How could he claim it was a joke while only choosing things that weren't jokes to talk about? The man she had been unable to hate became ever so slightly hateful to her.
He seemed to have no idea that he was being hated, peacefully savoring his tea.
"There are many excellent mages in the palace. I merely made use of them."
"Surely you didn't send them to Heksilov?"
Liandor was there! Anxiety crept up from the floor and coiled around Helen's ankles.
From the capital to Heksilov was roughly a week's journey by carriage. But if one used magic, one could arrive in the blink of an eye.
Liandor was the only escape route through which Helen could break free from her suffocating life now. Liandor was also the only one who could erase the memories that were nothing but misery, save for a handful.
If the palace mages had ransacked Heksilov...!
She wasn't well-versed in magic, but she knew Liandor's skills were considerable. It was something even someone who didn't know the first thing about magic would know.
But no matter how skilled a mage, there was nothing they could do against overwhelming numbers. Even Liandor.
"Don't misunderstand. I harmed no one in Heksilov. Rather, it was my side that suffered losses."
"The palace mages suffered losses?
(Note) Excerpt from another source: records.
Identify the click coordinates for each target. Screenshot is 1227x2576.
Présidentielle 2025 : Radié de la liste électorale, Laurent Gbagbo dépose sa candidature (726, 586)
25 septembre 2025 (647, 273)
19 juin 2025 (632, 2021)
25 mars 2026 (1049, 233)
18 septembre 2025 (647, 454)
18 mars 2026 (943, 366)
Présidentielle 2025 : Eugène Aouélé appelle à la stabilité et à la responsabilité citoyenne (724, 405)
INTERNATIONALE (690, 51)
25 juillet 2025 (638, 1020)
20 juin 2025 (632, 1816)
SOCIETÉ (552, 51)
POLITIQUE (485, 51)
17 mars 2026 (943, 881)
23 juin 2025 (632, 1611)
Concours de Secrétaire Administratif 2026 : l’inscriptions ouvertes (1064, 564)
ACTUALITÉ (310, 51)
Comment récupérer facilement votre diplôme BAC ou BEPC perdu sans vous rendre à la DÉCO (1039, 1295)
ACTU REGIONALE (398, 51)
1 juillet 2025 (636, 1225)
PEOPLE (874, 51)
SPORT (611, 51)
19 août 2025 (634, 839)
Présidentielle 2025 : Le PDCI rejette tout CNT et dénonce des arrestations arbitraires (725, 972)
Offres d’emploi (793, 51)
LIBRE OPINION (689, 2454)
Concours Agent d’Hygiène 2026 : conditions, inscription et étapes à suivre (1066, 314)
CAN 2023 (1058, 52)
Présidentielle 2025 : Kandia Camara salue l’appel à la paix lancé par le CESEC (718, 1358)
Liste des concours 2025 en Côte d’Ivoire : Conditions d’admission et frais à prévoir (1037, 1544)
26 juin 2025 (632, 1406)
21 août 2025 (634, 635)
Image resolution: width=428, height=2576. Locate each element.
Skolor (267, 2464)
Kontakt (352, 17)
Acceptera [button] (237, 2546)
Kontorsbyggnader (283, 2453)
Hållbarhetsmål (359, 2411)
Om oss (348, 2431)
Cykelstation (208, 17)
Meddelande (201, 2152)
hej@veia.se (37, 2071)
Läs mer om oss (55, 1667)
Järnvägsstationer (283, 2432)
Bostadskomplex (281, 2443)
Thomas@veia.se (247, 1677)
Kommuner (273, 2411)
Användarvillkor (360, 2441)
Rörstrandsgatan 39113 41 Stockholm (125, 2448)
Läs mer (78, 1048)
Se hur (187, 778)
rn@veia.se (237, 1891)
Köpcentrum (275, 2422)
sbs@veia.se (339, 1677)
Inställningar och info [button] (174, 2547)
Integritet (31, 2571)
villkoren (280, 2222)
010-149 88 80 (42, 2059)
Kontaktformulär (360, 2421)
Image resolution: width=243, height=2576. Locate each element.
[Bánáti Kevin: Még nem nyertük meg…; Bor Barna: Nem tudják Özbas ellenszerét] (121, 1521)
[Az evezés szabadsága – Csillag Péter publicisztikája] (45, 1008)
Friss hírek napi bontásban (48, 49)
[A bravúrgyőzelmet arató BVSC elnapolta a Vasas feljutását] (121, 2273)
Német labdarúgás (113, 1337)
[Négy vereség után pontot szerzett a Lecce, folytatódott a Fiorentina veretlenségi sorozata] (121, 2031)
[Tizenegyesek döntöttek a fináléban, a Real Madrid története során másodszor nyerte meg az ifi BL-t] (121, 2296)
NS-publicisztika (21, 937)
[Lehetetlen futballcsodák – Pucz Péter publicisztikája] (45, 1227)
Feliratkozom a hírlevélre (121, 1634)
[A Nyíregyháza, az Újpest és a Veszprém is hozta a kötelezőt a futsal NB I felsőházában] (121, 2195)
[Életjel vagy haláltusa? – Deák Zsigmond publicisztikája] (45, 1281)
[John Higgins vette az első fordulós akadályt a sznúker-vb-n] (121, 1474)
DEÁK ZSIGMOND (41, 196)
That's absurd."
"I don't mean they died. According to them, there was a magic barrier around Heksilov, so it wasn't easy to get inside."
At Lucas's words—meaning they had only suffered a loss of time—Helen thought of Liandor. Liandor was the only mage in Heksilov, so there was no one else who could have erected a magic barrier.
Helen brushed aside her unease in relief. Since he had said no one in Heksilov was harmed, Liandor was safe as well. Because he was safe, the only escape route out of a life full of darkness was also safe.
Lucas watched with interest as a smile of relief spread across Helen's lips. He found it intriguing that she could smile like that, and yet he wished she would smile a little brighter.
"I heard she was a renowned figure in Heksilov."
"That's because I was the only young lady there."
"So there was no one who didn't know the Platini young lady?"
Just how many people had he asked about Helen Platini! The smile of relief that had briefly lingered on Helen's lips was cleanly erased.
"Do you believe everything they said? It could be lies."
"You underestimate me too much. Why do you think I went all the way to the Platini mansion to propose to you?"